適応は,様々な経緯から,脳血管撮影・四肢血管撮影・逆行性尿路撮影・内視鏡的逆行性膵
胆管撮影と限定的ではありますが,本邦での副作用報告は特に多いものではない,と思われ
ます。水溶性ヨード造影剤の腎機能に与える影響が論議され,対血漿比等浸透圧製剤の位置
2,3)
づけが注目されております 。我々の施設では,以前より本剤を四肢血管に対する IVR を中
1)
心として使用しています。もしかしたら,1995 年に国内での販売が中止となった,化学構造
が同じダイマー型非イオン造影剤であるイオトロラン(イソビスト)と誤解されているのでは
ないでしょうか。
文 献
1)大隈智尚:日本 IVR 学会国際交流促進制度 CIRSE2008 参加印象記.IVR 会誌 23:399 - 401,
2008.
2)Heinrich MC, Haeberie L, Mueller V, et al : Nephrotoxity of iso-osmolar iodixanol compared
with nonionic low-osmolar contrast media : meta-analysis of randomized controlled trials.
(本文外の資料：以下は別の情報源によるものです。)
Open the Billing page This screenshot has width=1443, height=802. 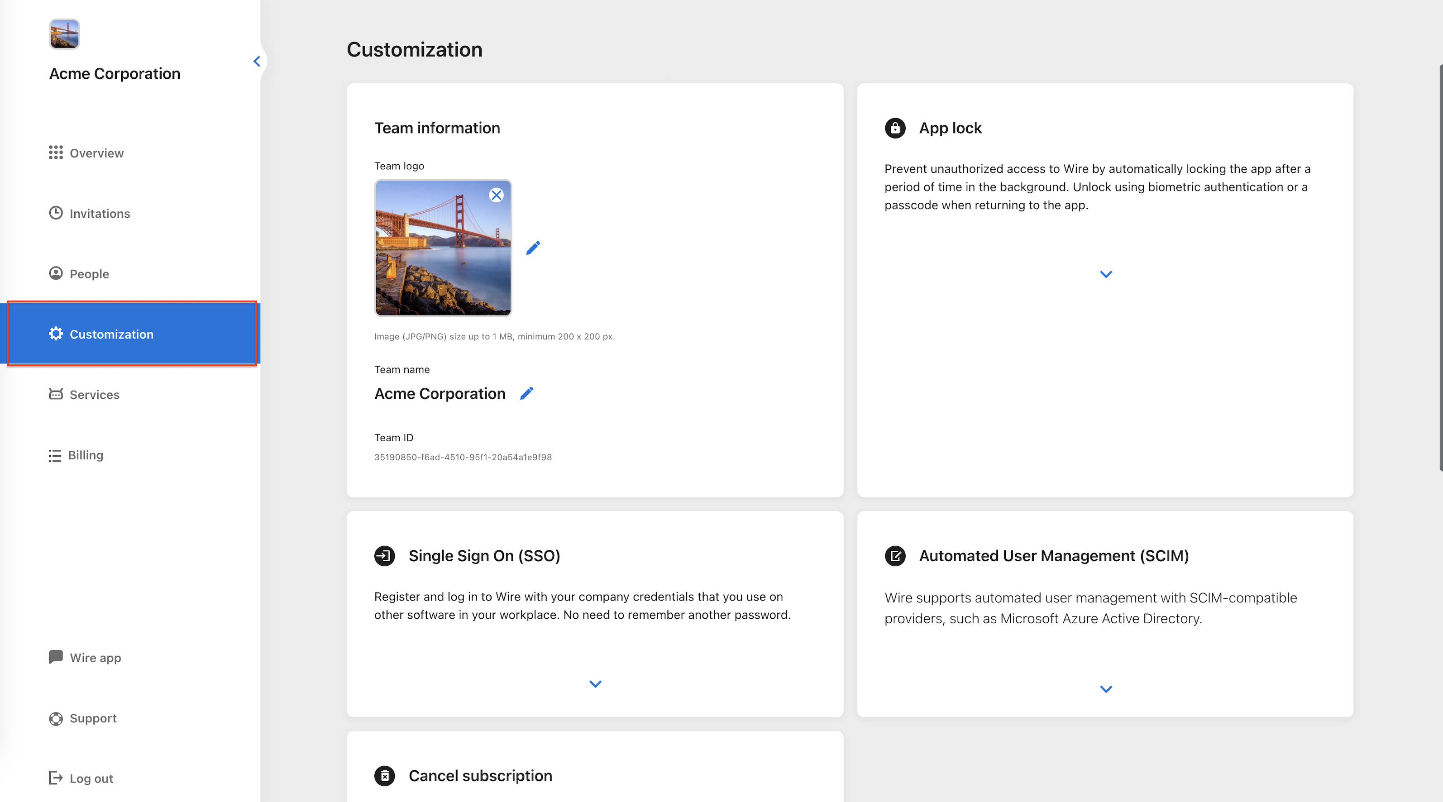tap(85, 455)
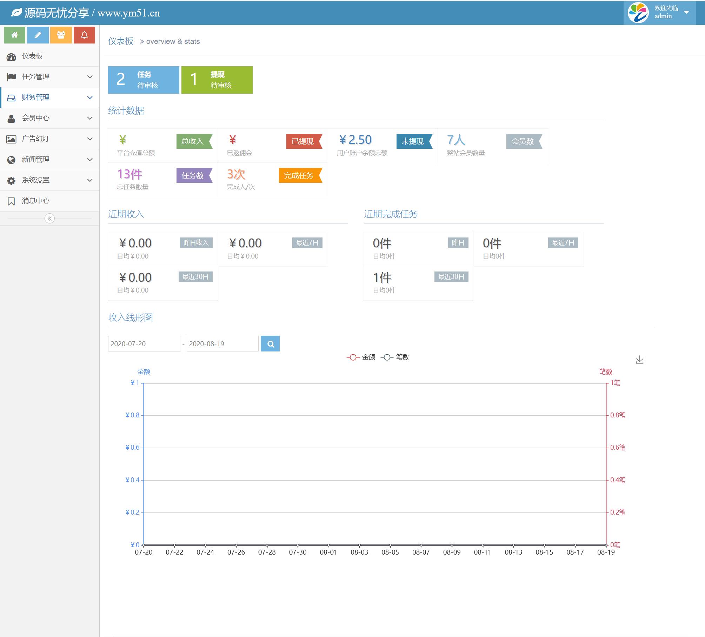The image size is (705, 637).
Task: Open 消息中心 menu item
Action: pyautogui.click(x=35, y=201)
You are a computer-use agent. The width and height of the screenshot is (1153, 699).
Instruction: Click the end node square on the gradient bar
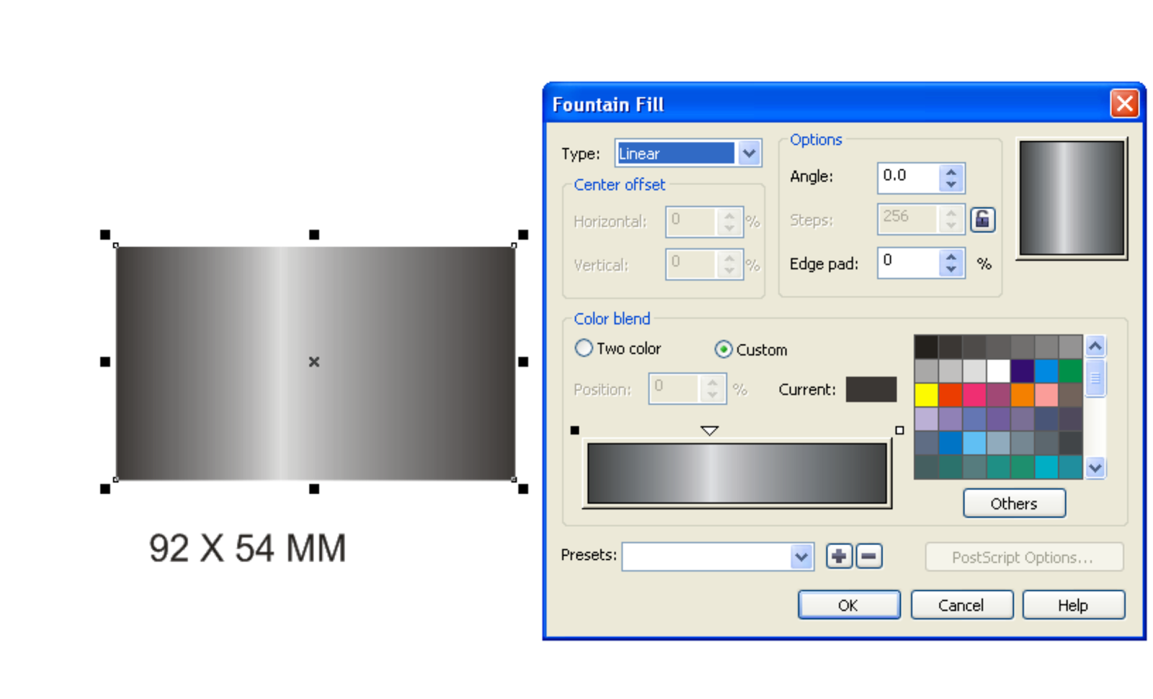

Radiology 250 : 68 - 86, 2009.
3)Murakami R, Tajima H, Kumazaki T, et al : Effect of iodixanol on renal function immediately
after abdominal angiography. Clinical comparison with iomeprol and ioxaglate. Acta Radiol
39 : 368 - 371, 1998.
著者からの回答
大阪市立大学医学部 放射線科
大隈智尚
先日の小生の日本 IVR 学会国際交流促進制度 CIRSE08 参加体験記を読んでいただきまし
てありがとうございました。先日の記事ではイオジキサノールはほとんど使われていない
と記載してしまいましたが,販売元の営業担当者さんから,2008 年の年間総売り上げは推
定 1 万 7 千本で,270 注 20 ㎖製剤が月平均で 2700 本ほど販売されており,血管造影や胆管,
尿路撮影に使われていると教えていただきました。ちなみに某 4 社合わせて,CT のシリン
ジ造影剤の 08 年の販売推定本数は 480 万本以上とのことだそうです。副作用についてもご
指摘の通り販売中止になったイオトロランと誤解していましたので,ここにお詫びして訂
正させていただきたく存じます。できるだけ早く参加記をお届けしたい一心で記事を書き
ましたが,結果として調査不十分のままの誤った記載になってしまったことをお詫びして
訂正させていただきたく存じます。